Mackford is a town in Green Lake County, Wisconsin, United States. The population was 495 at the 2020 census. The city of Markesan is surrounded by the town.

==Geography==
According to the United States Census Bureau, the town has a total area of 34.3 square miles (88.8 km^{2}), of which 33.6 square miles (86.9 km^{2}) is land and 0.7 square mile (1.8 km^{2}) (2.04%) is water.

==Demographics==
As of the census of 2000, there were 585 people, 210 households, and 166 families residing in the town. The population density was 17.4 people per square mile (6.7/km^{2}). There were 215 housing units at an average density of 6.4 per square mile (2.5/km^{2}). The racial makeup of the town was 99.83% White, 0.17% from other races. Hispanic or Latino of any race were 0.34% of the population.

There were 210 households, out of which 37.1% had children under the age of 18 living with them, 71.9% were married couples living together, 4.8% had a female householder with no husband present, and 20.5% were non-families. 18.6% of all households were made up of individuals, and 6.7% had someone living alone who was 65 years of age or older. The average household size was 2.79 and the average family size was 3.17.

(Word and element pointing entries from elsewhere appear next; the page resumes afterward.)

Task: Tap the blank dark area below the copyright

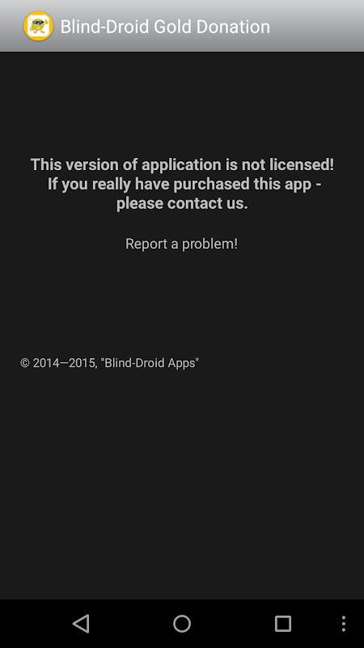Action: click(x=182, y=484)
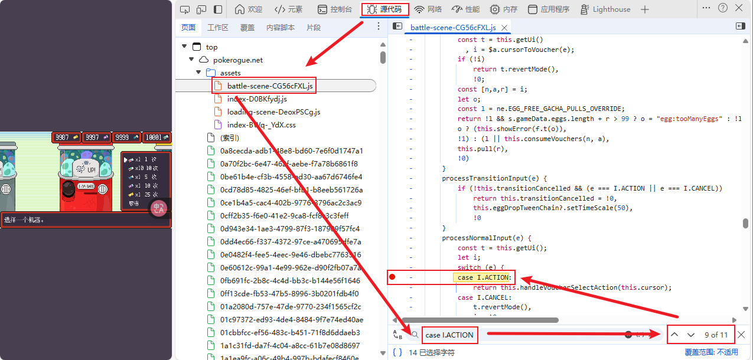Pretty-print code with curly braces icon

tap(397, 352)
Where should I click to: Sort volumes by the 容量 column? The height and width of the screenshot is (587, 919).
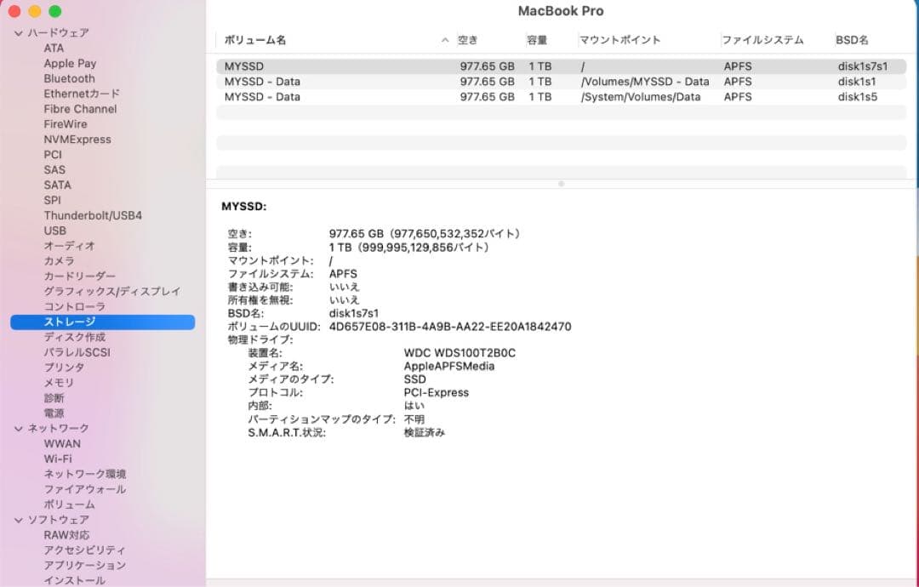[539, 40]
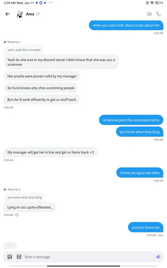Open the GIF picker
167x268 pixels.
(19, 257)
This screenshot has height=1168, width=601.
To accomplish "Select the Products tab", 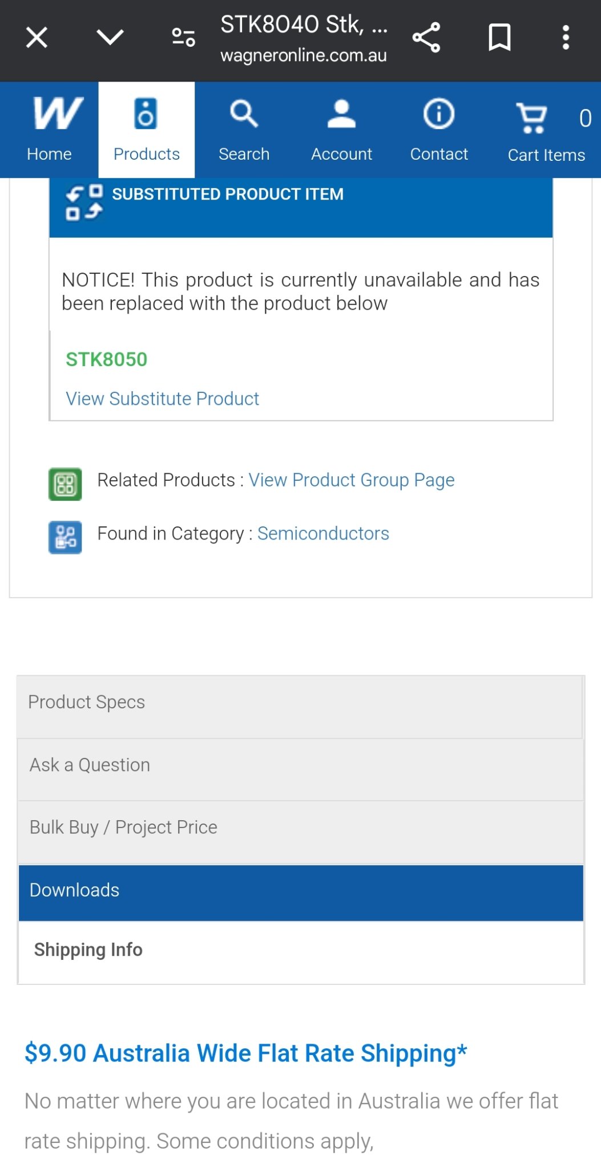I will (x=147, y=130).
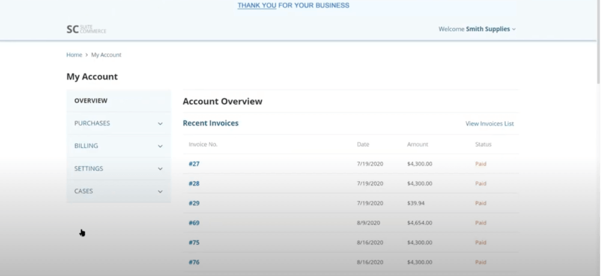615x276 pixels.
Task: Expand the Billing sidebar section
Action: [x=86, y=146]
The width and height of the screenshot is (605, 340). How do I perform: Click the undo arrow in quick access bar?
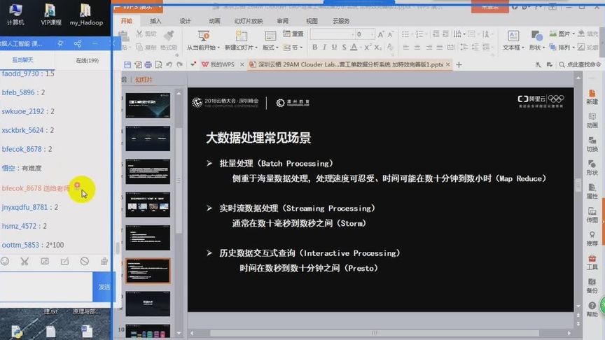[169, 65]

In the town, the population was spread out, with 28.7% under the age of 18, 7.2% from 18 to 24, 31.3% from 25 to 44, 23.1% from 45 to 64, and 9.7% who were 65 years of age or older. The median age was 36 years. For every 100 females, there were 108.9 males. For every 100 females age 18 and over, there were 109.5 males.

The median income for a household in the town was $44,688, and the median income for a family was $47,167. Males had a median income of $28,906 versus $21,635 for females. The per capita income for the town was $20,351. About 3.1% of families and 7.0% of the population were below the poverty line, including 7.2% of those under age 18 and 3.4% of those age 65 or over.